We’ve discussed how after a support agreement and/or order has been made and listed with the Family Responsibility Office (FRO), in the case of non-payment, there are a number of enforcement methods which the FRO can utilize to collect the payment or pressurize the payor into making the payment. Nevertheless, the question remains as to what the status of the payment would be in the case of the payor’s death. Does the obligation to pay end or can it be charged upon the estate of the deceased?

S.34(4) of the Family Law Act of Ontario clearly stipulates that “(a)n order for support binds the estate of the person having the support obligation unless the order provides otherwise.”, nevertheless no such provision exists in the Federal Divorce Act 1985 (Katz v. Katz [2014]), however if one were to assess the wording of the Divorce Act 1985 which in relation to spousal support states that:

“A court of competent jurisdiction may, on application by either or both spouses, make an order requiring a spouse to secure or pay, or to secure and pay, such lump sum or periodic sums, or such lump sum and periodic sums, as the court thinks reasonable for the support of the other spouse.” (S.15.2(1) Divorce Act 1985)

It appears that the provision can be interpreted or construed to include the ability to make a support order binding on the estate of a payor. This has indeed been the view of the Ontario Courts who have read in the authority to do so by virtue of the provision allowing them to order the payor to ‘secure and pay’ spousal support. This charge on the estate of a deceased spousal support payor however must by explicit language be clearly required in the spousal support agreement or order.

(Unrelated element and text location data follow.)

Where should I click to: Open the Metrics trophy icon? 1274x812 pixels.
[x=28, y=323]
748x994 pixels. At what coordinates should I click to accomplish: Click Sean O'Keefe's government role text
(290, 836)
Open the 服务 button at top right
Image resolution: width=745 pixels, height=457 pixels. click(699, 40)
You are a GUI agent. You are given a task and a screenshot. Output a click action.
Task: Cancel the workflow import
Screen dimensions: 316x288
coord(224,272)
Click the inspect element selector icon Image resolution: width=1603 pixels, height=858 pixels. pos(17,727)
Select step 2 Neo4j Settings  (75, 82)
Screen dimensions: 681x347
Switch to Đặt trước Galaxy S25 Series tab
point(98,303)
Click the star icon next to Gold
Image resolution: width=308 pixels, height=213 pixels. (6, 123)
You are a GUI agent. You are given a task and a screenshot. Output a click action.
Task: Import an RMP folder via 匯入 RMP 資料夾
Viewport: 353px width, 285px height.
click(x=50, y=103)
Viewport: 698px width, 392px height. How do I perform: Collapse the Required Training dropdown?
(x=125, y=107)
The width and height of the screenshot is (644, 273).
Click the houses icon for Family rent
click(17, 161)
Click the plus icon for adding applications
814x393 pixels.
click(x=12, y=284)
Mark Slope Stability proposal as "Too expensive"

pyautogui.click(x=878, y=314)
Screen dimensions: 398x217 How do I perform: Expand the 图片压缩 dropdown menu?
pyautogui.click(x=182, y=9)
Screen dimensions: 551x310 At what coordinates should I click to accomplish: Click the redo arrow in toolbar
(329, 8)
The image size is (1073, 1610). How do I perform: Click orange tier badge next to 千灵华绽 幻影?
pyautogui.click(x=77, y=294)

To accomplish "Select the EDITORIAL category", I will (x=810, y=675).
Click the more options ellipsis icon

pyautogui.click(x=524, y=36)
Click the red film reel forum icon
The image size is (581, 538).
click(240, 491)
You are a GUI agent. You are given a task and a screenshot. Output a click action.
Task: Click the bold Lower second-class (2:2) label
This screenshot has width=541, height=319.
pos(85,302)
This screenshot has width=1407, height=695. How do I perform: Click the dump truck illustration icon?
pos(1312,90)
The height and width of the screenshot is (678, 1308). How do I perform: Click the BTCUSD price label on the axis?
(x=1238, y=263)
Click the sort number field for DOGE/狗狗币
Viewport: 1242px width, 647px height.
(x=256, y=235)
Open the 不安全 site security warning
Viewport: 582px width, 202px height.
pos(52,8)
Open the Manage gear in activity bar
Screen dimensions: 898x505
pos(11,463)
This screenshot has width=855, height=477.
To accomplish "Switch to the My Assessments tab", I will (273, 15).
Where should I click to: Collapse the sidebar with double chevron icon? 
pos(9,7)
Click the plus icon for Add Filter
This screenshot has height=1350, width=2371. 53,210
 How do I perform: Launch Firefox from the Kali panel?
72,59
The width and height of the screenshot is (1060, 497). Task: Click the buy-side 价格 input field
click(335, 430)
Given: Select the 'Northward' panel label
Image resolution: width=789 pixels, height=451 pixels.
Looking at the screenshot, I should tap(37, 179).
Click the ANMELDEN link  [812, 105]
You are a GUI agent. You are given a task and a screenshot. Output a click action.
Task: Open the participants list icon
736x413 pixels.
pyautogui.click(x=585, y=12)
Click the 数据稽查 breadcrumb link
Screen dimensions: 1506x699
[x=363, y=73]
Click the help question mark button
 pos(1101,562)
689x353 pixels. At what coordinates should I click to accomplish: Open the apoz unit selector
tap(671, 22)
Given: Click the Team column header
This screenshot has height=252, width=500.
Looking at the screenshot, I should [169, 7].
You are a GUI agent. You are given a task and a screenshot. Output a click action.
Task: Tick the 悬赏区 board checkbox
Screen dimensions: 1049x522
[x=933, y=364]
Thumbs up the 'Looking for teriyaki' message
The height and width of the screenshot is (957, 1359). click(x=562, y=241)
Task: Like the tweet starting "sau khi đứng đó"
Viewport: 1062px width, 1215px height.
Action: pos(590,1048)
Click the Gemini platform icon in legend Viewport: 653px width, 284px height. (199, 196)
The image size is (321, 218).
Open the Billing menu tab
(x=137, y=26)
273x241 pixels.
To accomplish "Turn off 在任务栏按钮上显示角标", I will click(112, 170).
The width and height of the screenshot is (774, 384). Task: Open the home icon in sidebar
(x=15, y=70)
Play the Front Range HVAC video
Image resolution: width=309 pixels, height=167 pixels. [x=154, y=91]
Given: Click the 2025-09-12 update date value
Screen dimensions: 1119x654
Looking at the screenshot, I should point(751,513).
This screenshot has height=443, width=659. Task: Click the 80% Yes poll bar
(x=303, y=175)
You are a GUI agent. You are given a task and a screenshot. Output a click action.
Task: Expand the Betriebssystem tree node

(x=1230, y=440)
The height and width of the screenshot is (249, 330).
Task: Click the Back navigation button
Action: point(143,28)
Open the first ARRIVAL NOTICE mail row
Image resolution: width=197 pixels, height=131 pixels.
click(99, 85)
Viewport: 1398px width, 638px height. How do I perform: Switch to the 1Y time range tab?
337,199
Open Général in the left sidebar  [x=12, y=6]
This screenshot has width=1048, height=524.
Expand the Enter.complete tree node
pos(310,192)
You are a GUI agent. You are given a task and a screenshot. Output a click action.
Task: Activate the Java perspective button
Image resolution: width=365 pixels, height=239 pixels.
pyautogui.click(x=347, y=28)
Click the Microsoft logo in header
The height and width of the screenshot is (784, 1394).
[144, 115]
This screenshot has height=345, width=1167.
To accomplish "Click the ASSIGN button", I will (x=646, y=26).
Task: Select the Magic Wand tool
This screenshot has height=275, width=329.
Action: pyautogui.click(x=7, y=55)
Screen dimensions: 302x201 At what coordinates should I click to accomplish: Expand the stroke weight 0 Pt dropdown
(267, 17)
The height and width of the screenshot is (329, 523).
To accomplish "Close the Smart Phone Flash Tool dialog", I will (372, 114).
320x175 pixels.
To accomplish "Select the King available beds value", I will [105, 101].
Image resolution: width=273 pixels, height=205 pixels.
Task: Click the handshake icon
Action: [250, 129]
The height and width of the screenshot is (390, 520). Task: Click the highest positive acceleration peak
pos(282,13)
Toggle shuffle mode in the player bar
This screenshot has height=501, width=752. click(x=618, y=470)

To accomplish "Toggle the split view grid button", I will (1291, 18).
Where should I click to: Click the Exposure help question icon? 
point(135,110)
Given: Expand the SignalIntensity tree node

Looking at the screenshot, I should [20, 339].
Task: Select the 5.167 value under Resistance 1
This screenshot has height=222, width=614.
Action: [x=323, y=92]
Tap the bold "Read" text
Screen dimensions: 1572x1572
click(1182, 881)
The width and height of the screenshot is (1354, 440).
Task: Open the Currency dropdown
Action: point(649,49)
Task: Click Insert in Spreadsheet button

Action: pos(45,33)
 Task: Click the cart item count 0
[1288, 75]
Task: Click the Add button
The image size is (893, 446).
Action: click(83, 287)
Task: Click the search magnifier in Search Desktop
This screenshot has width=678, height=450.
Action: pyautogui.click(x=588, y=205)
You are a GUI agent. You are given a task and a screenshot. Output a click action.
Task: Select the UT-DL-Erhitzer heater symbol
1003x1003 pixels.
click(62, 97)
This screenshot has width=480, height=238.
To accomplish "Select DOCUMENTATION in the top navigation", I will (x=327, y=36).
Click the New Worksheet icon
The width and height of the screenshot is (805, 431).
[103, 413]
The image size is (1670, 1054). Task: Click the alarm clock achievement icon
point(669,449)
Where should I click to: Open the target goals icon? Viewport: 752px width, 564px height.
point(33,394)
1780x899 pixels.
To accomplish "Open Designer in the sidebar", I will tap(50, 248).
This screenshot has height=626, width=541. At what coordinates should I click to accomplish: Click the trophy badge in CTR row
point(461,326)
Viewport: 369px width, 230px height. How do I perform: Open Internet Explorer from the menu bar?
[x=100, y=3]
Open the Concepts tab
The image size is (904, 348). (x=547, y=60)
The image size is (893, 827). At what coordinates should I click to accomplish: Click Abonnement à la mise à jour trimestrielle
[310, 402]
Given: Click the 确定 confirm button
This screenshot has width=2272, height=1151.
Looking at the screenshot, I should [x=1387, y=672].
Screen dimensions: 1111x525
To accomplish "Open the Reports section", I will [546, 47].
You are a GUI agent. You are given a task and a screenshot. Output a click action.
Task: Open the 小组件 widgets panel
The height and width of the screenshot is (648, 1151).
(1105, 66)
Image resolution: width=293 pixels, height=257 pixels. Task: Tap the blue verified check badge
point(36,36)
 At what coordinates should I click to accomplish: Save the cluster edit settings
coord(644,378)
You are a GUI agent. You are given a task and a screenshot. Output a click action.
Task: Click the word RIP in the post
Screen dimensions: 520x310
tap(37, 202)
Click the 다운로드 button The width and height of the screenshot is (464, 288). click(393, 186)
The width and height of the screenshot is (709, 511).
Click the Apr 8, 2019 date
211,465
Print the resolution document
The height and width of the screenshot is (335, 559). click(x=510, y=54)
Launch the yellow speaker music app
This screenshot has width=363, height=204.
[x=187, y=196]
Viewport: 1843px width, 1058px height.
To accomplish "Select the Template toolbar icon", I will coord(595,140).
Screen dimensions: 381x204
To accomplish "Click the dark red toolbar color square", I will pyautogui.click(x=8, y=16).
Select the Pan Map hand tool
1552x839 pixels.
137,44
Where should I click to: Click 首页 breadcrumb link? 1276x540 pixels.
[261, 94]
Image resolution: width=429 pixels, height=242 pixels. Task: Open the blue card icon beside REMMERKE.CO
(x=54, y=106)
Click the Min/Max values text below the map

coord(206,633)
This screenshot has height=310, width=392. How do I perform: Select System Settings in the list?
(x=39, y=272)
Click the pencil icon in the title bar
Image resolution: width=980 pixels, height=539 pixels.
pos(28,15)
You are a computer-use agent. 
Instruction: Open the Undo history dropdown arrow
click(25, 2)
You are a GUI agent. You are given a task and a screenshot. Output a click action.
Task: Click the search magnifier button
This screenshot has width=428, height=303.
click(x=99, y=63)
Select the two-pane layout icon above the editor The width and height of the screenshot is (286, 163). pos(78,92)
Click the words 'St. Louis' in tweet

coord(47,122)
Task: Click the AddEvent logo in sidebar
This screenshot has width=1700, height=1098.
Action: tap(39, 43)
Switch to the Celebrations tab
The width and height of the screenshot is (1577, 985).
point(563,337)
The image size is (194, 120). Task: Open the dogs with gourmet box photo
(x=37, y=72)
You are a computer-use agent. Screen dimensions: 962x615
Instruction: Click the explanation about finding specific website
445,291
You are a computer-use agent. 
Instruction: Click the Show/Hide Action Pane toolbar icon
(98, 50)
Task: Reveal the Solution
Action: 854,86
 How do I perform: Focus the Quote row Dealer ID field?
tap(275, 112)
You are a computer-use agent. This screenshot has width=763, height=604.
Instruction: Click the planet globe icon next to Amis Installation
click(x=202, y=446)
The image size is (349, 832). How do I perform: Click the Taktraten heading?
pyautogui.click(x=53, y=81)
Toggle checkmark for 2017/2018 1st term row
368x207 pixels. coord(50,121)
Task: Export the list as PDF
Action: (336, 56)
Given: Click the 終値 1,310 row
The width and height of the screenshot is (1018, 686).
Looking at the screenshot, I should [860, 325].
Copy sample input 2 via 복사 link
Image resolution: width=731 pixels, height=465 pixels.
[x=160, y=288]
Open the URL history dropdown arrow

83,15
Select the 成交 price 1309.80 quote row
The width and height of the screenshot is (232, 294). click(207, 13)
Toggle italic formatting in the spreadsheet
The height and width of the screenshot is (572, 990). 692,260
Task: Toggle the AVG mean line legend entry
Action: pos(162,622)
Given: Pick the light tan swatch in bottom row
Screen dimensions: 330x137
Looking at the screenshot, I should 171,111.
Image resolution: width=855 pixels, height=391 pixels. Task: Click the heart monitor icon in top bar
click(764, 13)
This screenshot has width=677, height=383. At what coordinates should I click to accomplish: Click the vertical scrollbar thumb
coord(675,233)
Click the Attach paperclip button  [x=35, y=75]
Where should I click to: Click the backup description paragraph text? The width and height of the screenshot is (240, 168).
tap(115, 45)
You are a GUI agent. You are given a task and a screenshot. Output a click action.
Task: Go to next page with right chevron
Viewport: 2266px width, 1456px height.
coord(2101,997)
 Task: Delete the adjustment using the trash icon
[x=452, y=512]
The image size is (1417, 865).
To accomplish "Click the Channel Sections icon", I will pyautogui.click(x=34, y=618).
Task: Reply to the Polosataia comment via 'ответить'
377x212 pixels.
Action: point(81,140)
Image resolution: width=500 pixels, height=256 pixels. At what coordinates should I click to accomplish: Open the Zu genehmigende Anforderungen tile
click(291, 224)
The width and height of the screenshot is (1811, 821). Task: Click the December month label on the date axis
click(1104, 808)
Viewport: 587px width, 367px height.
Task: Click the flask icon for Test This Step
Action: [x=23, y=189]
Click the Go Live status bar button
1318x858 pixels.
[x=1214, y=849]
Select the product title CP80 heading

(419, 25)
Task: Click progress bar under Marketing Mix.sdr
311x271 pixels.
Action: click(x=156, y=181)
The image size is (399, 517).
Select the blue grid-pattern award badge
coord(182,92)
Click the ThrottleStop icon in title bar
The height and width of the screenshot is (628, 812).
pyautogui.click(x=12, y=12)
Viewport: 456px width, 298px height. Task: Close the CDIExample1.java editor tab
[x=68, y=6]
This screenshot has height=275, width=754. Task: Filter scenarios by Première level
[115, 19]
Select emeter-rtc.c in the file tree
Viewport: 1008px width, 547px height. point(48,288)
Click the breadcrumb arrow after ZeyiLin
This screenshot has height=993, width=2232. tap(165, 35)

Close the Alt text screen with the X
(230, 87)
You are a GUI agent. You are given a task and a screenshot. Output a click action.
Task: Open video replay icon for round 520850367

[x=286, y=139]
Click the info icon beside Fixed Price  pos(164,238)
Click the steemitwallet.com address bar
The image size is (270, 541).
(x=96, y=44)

The courts in a comparatively recent judgment of a 2017 case, Dagg v. Cameron Estate upheld this opinion and also reasserted the ability to place a charge on the proceeds of a life insurance policy of the payor. The recipient of the spousal support, where such a support order has been made is treated like a creditor who has rights on the estate of the deceased. It is however important to note that although the courts have in the past required a spouse to take out a life insurance policy with the recipient as a beneficiary, the 2014 judgement in Katz v. Katz clarifies this matter by stating that the courts do not have the authority to require that a payor of spousal support take any such matters. The judgement states that “(a)n obligation to obtain life insurance should neither be imposed nor enforced. FLA s.34 permits a court to order a spouse who has insurance to designate a dependant as a beneficiary, but it does not permit a court to require a spouse to obtain or reinstate life insurance. This is in stark contrast to an earlier 1999 decision of the courts in Laczko v. Laczko.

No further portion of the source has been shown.